### AUSGANGSTEXT
-------
Wieso? Zwischen Springsteen und Spears liegen in jeder Hinsicht Welten.
Spears ist das dumme Südstaaten-Flittchen, deren Ignoranz so tief ist wie der Marianengraben. In vielerlei Hinsicht verkörpert sie – wie Sarah Palin und Nachwuchs – die geistig beschränkte, heuchlerische Welt der provinziellen amerikanischen Mittelklasse. Kirche, Sex, Kinder, Alkohol & Drogen – der geistige Horizont endet bestenfalls an der Staatsgrenze. Nur dürfen wir die ganze Erbärmlichkeit ihres Daseins live und in Farbe jeden Tag miterleben.
-------
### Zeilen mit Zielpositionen
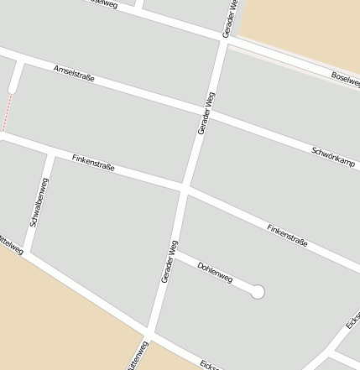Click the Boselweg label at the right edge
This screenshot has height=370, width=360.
click(x=345, y=80)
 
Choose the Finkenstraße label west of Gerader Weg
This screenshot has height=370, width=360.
click(x=93, y=163)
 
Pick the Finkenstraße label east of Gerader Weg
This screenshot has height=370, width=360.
click(x=287, y=235)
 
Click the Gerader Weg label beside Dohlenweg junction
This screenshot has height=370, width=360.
click(x=169, y=261)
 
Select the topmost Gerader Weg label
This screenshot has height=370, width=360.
click(x=230, y=18)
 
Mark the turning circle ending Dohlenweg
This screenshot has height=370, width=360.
click(x=258, y=292)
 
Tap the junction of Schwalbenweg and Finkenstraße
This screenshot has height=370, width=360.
click(x=50, y=154)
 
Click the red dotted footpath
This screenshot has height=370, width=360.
click(x=8, y=112)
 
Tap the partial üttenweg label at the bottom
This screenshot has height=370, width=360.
click(x=138, y=356)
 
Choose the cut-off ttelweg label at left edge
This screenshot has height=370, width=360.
click(x=11, y=244)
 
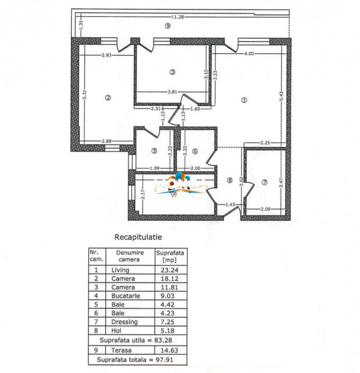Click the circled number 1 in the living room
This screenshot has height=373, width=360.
pos(244,101)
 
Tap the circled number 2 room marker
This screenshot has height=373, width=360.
pos(108,98)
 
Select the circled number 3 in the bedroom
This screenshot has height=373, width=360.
pos(172,71)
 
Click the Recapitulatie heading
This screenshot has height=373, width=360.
pos(138,237)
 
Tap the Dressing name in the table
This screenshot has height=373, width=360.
pos(124,322)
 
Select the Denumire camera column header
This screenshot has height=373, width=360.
pos(126,255)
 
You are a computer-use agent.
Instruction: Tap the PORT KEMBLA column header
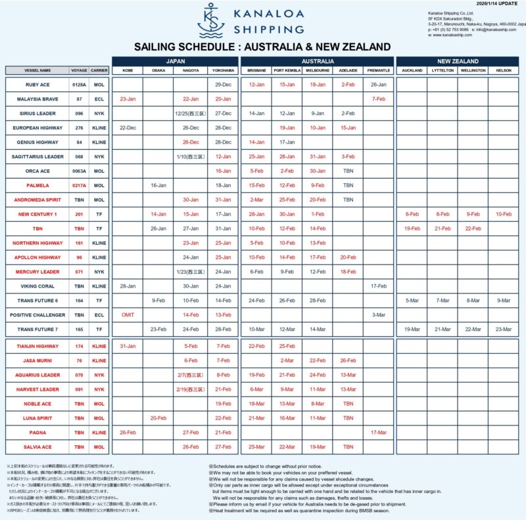pyautogui.click(x=287, y=70)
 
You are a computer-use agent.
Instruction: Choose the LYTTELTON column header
pyautogui.click(x=442, y=70)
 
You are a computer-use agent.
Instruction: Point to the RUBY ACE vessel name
pyautogui.click(x=37, y=85)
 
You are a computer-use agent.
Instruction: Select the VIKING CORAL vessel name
pyautogui.click(x=37, y=286)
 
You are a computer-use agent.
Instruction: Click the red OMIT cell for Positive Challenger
pyautogui.click(x=128, y=314)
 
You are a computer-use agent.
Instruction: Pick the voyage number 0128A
pyautogui.click(x=79, y=85)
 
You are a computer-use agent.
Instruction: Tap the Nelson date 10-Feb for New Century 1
pyautogui.click(x=504, y=214)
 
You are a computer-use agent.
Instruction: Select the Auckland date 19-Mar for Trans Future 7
pyautogui.click(x=412, y=329)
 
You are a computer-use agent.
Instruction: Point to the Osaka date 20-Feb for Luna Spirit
pyautogui.click(x=158, y=418)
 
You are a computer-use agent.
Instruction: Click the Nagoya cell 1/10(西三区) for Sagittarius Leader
pyautogui.click(x=191, y=156)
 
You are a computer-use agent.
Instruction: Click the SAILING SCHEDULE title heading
-------
### AUFGABEN
A - Wen nennt der Ausgangstext neben Spears als Verkörperung der provinziellen amerikanischen Mittelklasse?
B - Gib jede Zeile zurück, in der das Wort „Finkenstraße“ vorkommt.

### LÖSUNGEN
A - Sarah Palin und Nachwuchs.

B -
Choose the Finkenstraße label west of Gerader Weg
Pick the Finkenstraße label east of Gerader Weg
Tap the junction of Schwalbenweg and Finkenstraße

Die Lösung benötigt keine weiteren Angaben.